QUANDO INCLUIR NÃO BASTA: PRÁTICAS PEDAGÓGICAS QUE GARANTEM APRENDIZAGEM NA EDUCAÇÃO ESPECIAL
Palavras-chave:
Educação Especial, Inclusão Escolar, Aprendizagem Significativa, Prática PedagógicaResumo
A Educação Especial na perspectiva inclusiva tem avançado no que se refere ao acesso e à permanência dos estudantes público-alvo da educação especial na escola regular. Contudo, garantir a matrícula não assegura, necessariamente, a aprendizagem significativa. Este artigo discute os limites da inclusão meramente formal e enfatiza a necessidade de práticas pedagógicas que promovam, de fato, o desenvolvimento dos alunos.
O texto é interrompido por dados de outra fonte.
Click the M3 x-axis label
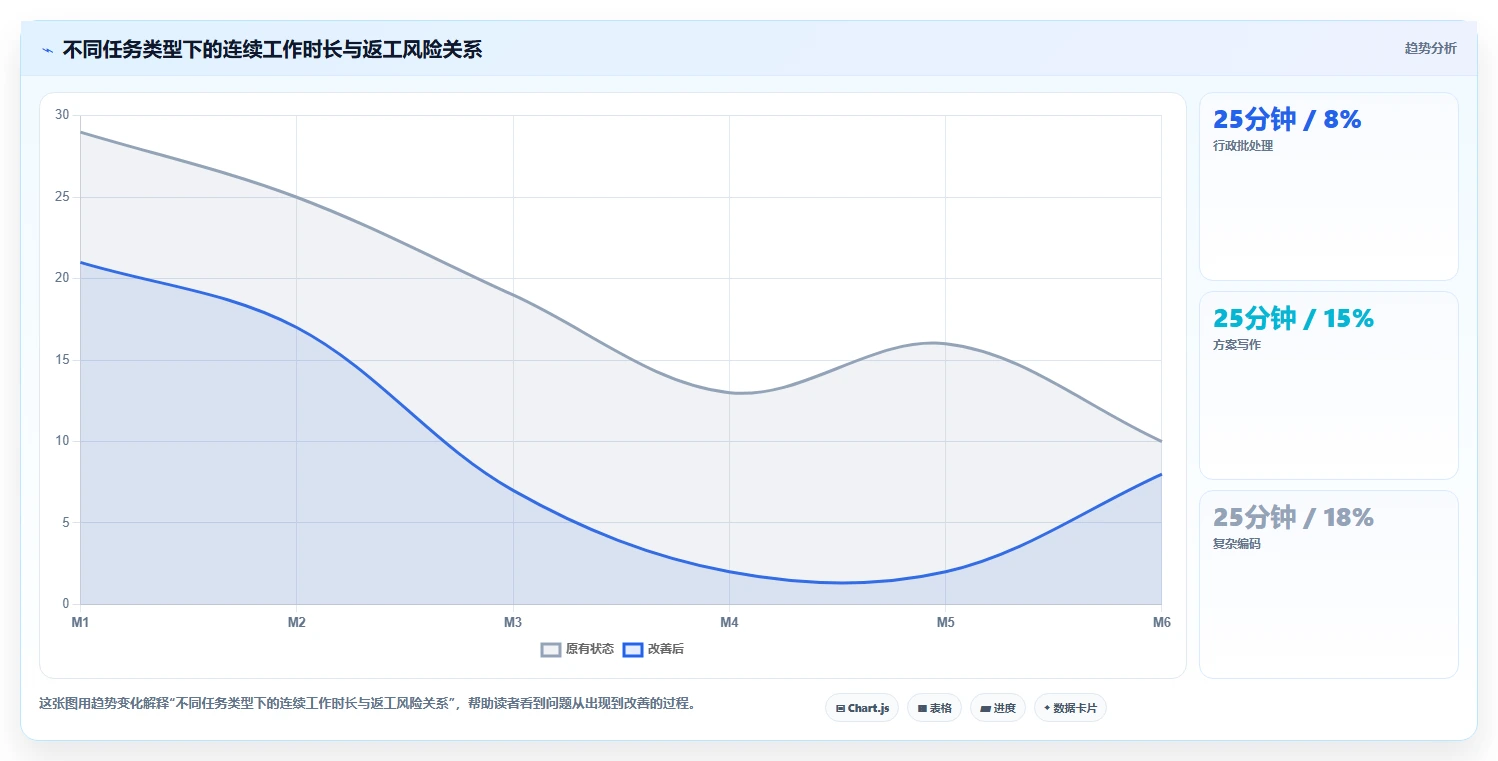 (513, 622)
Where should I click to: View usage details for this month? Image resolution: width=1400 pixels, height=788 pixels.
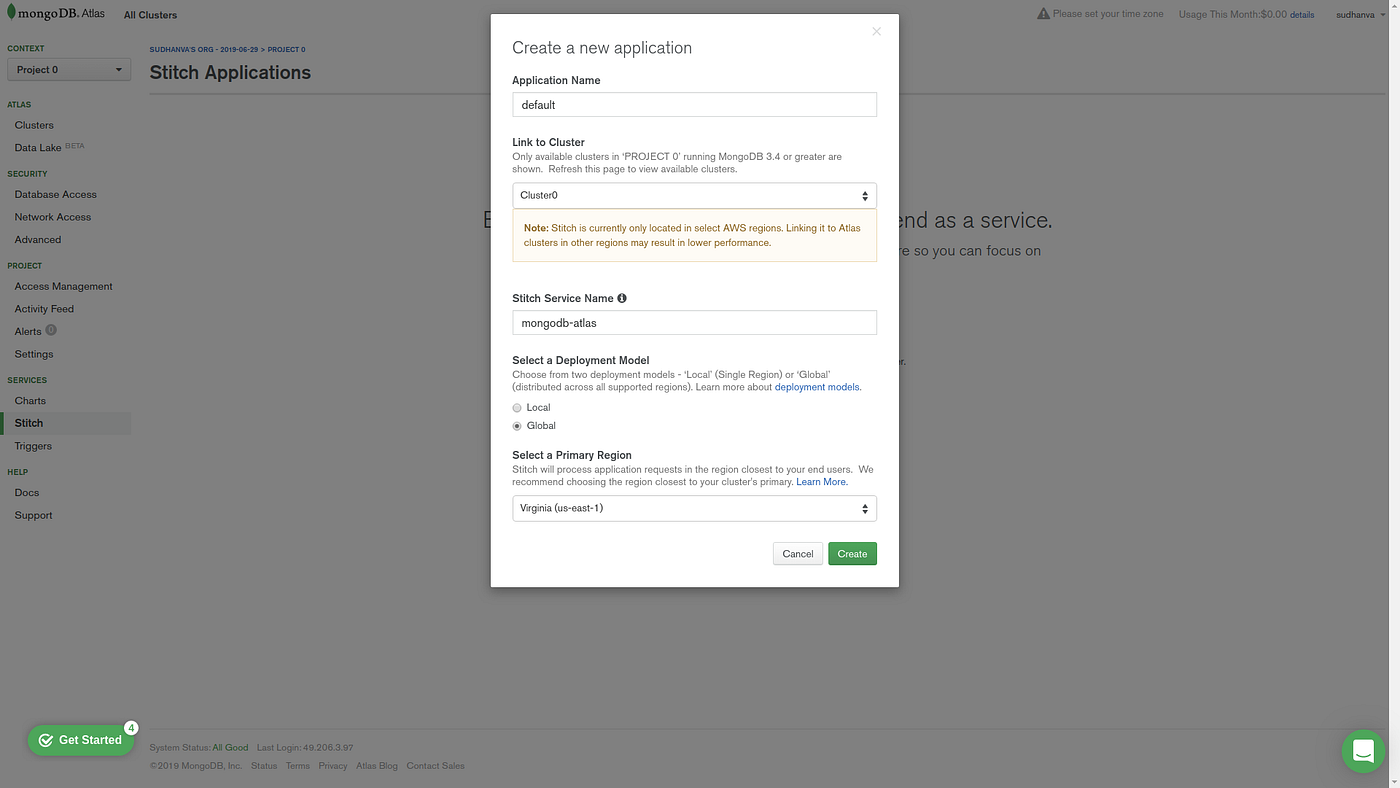[x=1304, y=14]
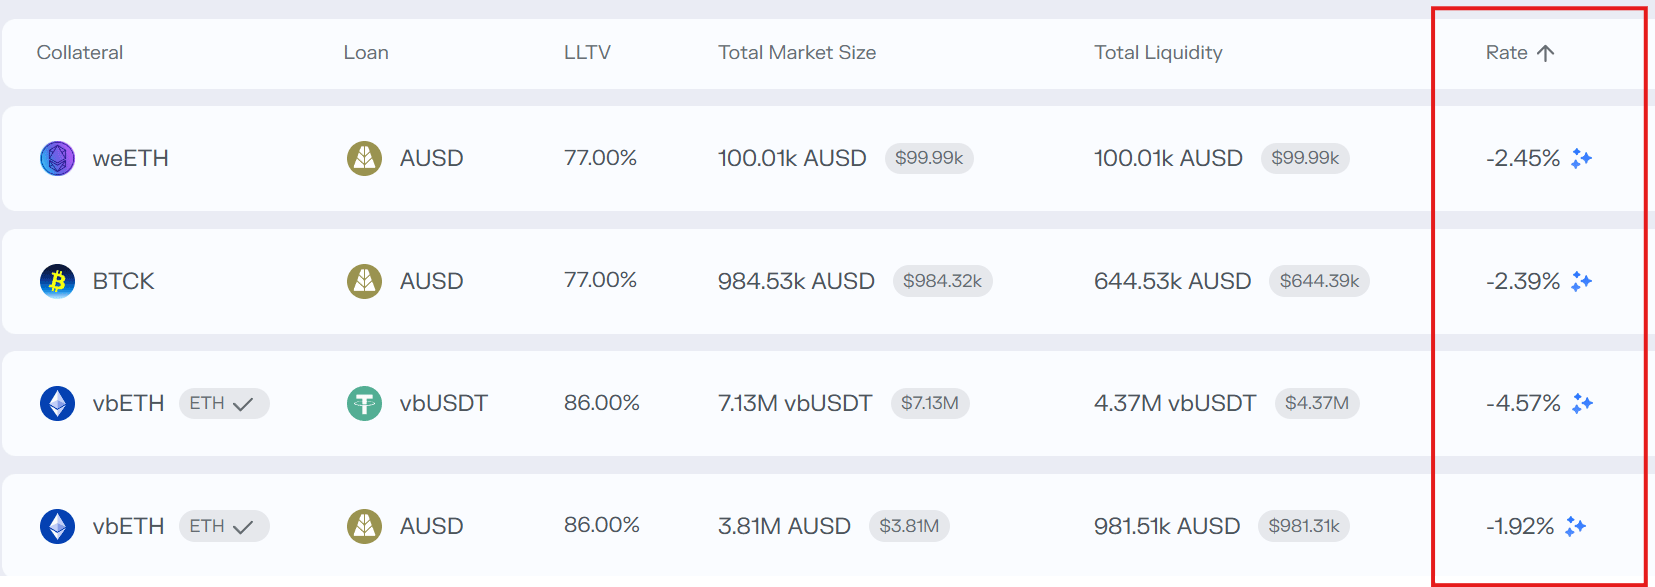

Aborda-se o papel do professor como mediador pedagógico, a importância do planejamento individualizado, da flexibilização curricular e da avaliação processual, bem como o uso de metodologias ativas e recursos lúdicos como estratégias de aprendizagem. Destaca-se, ainda, a relevância da rotina, da previsibilidade e do vínculo pedagógico para a segurança e o engajamento dos estudantes. O trabalho colaborativo entre escola, família e equipe multiprofissional é apresentado como elemento fundamental para o acompanhamento integral do aluno. Por fim, discute-se a formação docente como fator decisivo para a efetivação da Educação Especial, evidenciando que a inclusão escolar somente se concretiza quando há intencionalidade pedagógica, compromisso coletivo e foco na aprendizagem.